=== Begin Enclosure ===
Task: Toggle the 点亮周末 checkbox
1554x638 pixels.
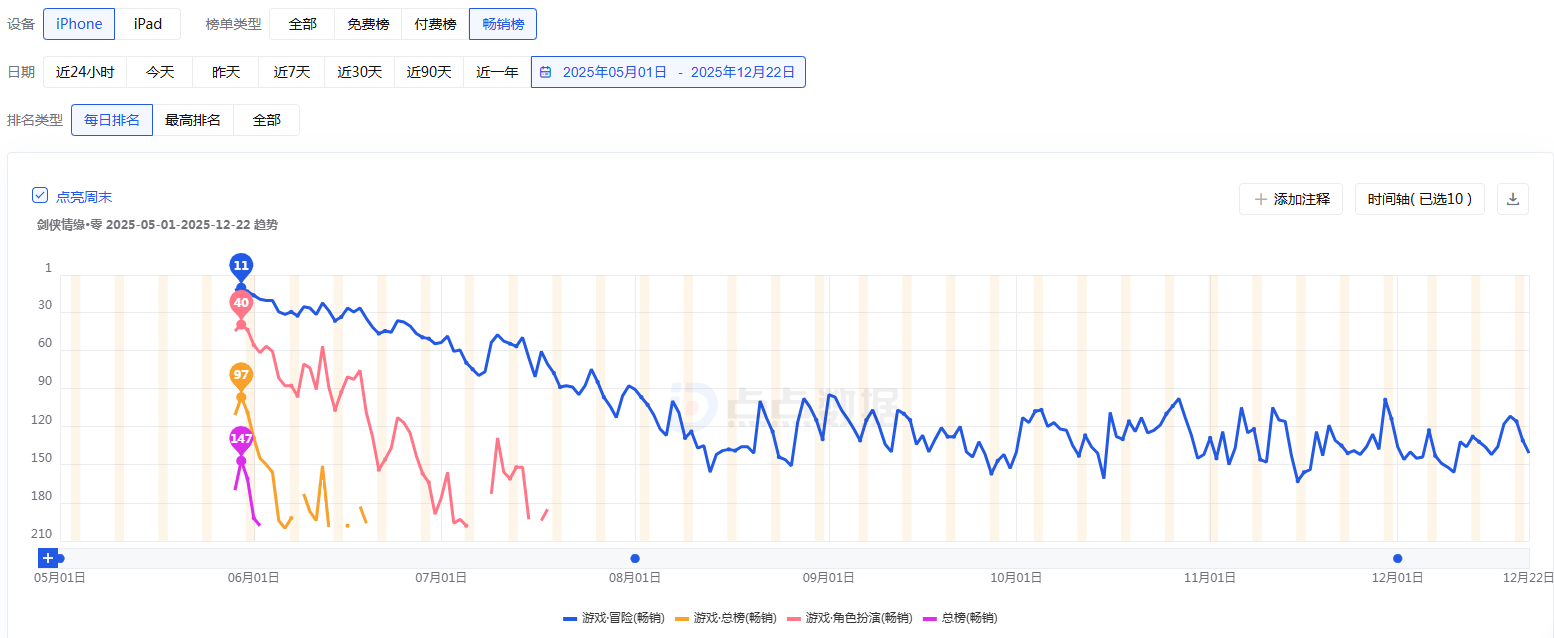Action: click(x=40, y=196)
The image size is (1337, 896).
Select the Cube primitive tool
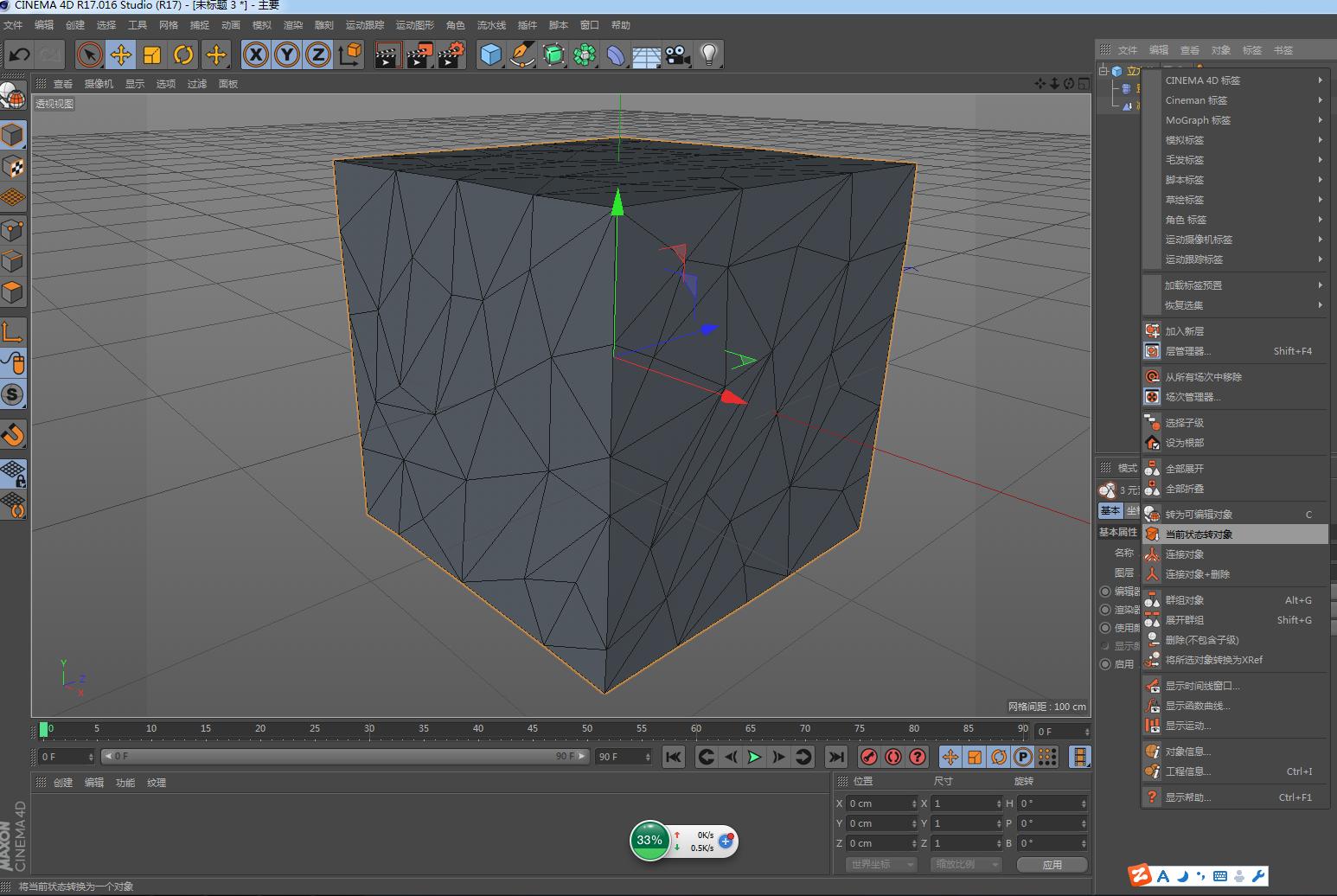click(x=489, y=54)
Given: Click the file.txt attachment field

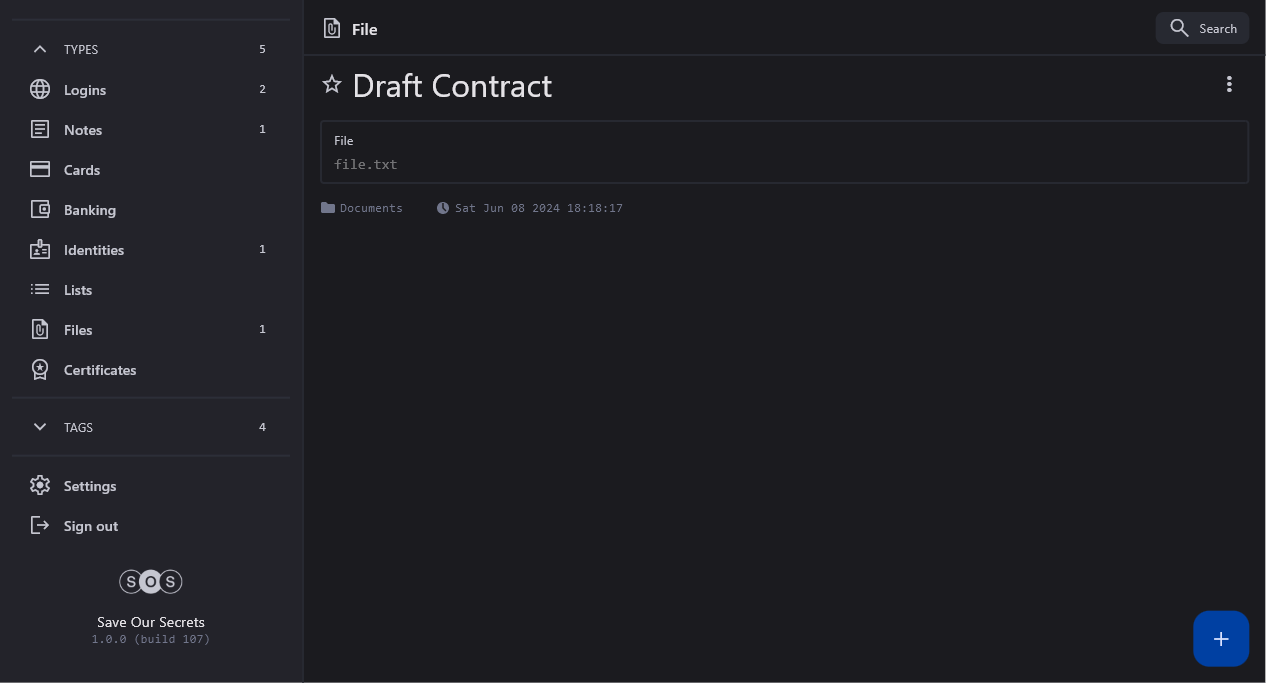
=== End Enclosure ===
Keep every word of the records above exactly, and return them with no pictures.

Task: Toggle the 点亮周末 checkbox
1554x638 pixels.
Action: click(x=40, y=196)
The image size is (1337, 896).
Select the Cube primitive tool
click(x=489, y=54)
Given: Click the file.txt attachment field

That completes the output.